Llegó el día en que el presente se hizo excluyente y él supo que sería uno de los rechazados. Lo aceptó y esperó. Hizo repaso. Recordó su infancia, a los amigos que la compartieron, a sus padres, su época de estudiante y de profesional. Y se paró para revivir en color los últimos años y sonreía con cada recuerdo y ahora estaba seguro de que la última etapa de su vida había sido la más dulce y fácil de vivir, la más provechosa y en la que se había sentido libre por respetar y valorar lo mejor de los demás y comprender y perdonar los errores a la espera de que le fuesen perdonados los suyos. Le sonó a oración y la recitó muy despacio. Volvió al recuerdo pero el cansancio se apoderó de él haciéndole abandonar este mundo mientras pronunciaba su nombre.

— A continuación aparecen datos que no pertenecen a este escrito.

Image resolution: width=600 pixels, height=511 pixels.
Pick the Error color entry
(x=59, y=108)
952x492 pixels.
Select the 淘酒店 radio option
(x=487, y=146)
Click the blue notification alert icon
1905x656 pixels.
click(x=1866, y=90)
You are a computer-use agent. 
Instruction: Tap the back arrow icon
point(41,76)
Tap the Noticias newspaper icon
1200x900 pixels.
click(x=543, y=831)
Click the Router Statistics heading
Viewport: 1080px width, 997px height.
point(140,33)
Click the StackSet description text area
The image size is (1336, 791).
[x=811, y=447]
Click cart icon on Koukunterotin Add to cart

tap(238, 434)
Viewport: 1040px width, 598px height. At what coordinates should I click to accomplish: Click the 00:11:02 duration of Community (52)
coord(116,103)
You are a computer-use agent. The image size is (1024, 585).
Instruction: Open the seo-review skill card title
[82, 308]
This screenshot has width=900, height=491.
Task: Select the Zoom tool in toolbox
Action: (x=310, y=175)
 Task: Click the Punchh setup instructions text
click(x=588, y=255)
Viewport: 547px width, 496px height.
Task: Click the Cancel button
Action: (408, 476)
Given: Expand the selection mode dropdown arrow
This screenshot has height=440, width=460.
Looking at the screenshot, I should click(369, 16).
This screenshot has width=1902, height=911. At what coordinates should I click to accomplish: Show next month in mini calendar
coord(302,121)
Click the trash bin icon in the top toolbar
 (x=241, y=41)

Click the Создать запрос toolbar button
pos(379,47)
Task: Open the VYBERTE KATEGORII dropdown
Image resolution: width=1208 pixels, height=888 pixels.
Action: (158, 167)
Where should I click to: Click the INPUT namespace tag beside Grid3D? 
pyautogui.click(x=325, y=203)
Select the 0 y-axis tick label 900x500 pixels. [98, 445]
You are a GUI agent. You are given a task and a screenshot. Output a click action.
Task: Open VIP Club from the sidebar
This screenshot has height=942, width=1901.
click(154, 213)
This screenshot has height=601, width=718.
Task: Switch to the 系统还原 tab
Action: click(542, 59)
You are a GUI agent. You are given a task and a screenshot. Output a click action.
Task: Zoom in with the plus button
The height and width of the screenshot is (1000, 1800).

No le habían avisado para venir a su lado en los últimos días. Él lo había pedido encarecidamente y así lo hicieron a sabiendas de que ella se lo reprocharía. Vino a su entierro. Durante el viaje en tren rememoró tantos momentos agradables junto a su abuelo que llegó a pensar que no había sabido corresponderle. Pronto apartó de su mente esta idea, su abuelo supo siempre que entre ellos bastaba la mirada para entenderse y la suya había sido clara y sincera al mostrarle su cariño sin necesidad de palabras. Él había sido para ella el amigo que no pudo ser su padre, el incondicional, el abuelo. ¿Cómo no corresponder? Había perdido a la persona más entrañable e irrepetible.

Sus padres le dieron la nota que él les había dictado y se retiró a leerla. Lo hizo en voz alta como de pequeña, para que él corrigiera.

«Querida nieta:

No quise ser egoísta y, aunque me hubiese gustado oír tu voz y tomar tu mano, no habría soportado tu pena . No llores mi muerte que llegó oportuna, cuando mi vida estaba llena de logros y satisfacciones, el mejor momento para retirarse. Quise transmitirte la única forma de enfrentarla y espero haberlo conseguido. Fuiste quien, sin saberlo ni advertirlo, sólo por nacer, cambió mi existencia dándole sentido. Gracias por esto y por todos los días compartidos, por las miradas cómplices, por tus besos y abrazos, por dejarte querer y educar.

Tu abuelo»

Lloró. No supo el tiempo que dedicó a releer las últimas palabras que le dirigía, ahora en silencio. Guardó el último documento, la última confidencia. Secó las lágrimas y, sin preocuparle su aspecto, volvió con los demás, a consolar y consolarse, como creía que él hubiera hecho.